Friday, December 9, 2011

Wake Up and Wrap Up

Stephanie and Mia

Week 14

We have finally reached week 14 out of just a 16-week program, and it feels strange to be here. We spent this week wrapping up each of our classes with nothing but our integrative projects left before we venture to Cape Town. Cleaning schedules for check-out are beginning to be posted and we have even started to think about the strange concepts of doing laundry and packing all of our things. The weirdest part about this week is that even though we are wrapping up, the program doesn’t feel over: and that’s because it really isn’t.

Wrap-up week was more eye-opening than I think many of us expected it to be. It really reiterated the importance of taking back all that we have learned to the states. The lessons we learned throughout our time here are not all specific to Namibia, but have opened our eyes to concepts that we should keep with us and apply back in the States and Guatemala.

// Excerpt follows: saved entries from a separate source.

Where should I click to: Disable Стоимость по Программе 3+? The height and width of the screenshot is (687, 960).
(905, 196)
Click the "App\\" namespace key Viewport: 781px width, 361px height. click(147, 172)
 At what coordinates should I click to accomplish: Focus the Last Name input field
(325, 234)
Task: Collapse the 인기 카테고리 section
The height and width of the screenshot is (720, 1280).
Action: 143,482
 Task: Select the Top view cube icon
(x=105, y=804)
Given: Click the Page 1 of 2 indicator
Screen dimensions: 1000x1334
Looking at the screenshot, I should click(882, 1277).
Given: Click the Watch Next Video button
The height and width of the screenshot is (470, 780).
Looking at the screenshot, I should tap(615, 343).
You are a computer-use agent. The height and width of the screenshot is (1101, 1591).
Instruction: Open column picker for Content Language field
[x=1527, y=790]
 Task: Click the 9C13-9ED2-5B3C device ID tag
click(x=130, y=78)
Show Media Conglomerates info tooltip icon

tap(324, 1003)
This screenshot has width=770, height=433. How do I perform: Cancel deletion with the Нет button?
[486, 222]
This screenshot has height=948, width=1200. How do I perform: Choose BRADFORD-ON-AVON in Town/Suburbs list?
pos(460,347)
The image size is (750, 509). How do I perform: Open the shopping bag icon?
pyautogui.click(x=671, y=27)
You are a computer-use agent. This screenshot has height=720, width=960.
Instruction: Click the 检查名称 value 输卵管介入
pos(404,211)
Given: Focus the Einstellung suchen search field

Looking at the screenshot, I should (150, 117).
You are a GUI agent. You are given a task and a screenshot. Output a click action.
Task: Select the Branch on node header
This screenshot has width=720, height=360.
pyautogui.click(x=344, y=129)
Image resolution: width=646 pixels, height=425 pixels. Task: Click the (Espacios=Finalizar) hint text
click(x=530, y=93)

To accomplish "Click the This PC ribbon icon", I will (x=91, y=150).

One of the extremely interesting activities we participated in during the course of the week was the presentation of our poster projects in development class. The idea of the project was to take two seemingly different social issues and research and present how the two issues impact and affect each other. For example, two people in our groups chose HIV/AIDS and education and presented a poster on their finding of how HIV/AIDS impacts the education system and children going to school, alongside how going to school and getting an education impacts HIV/AIDS. We found, through the projects that the impact on one to the other is huge. Education policies on HIV/AIDS are moving forward, and becoming better. What really surprised us was how children having HIV/AIDS effects their education. The projects showed that children who are infected have a difficult time in the classroom because the teachers have a difficult time getting past the infection. They become hyper-paranoid about becoming infected and as a result become anxious, and go to less class. The cycle continues and the education of the children suffers as a result. In the end, education and HIV/AIDS are inexplicably linked, and in a way that betters the situation. We wonder what can break the cycle, if they both affect each other in negative ways. Do we move forward by “solving” HIV/AIDS or “solving” problems in education? Where do we begin? And where does the cycle end? . It is difficult to look at the issue from a foreign perspective because we don’t know what our role should be. It is hard to think about doing nothing but at the same time we have to wonder if it is our place to step in, and furthermore if there is anything that we could do that would make a positive aspect. All in all, the poster presentations were very informative and interesting in a way that we didn’t expect, and they made us think analytically about the effects that social issues have on Namibia, Southern Africa, and the world. Everyone chose really interesting topics and the group ended up getting so into the presentations that we used up all of our class time on this activity alone.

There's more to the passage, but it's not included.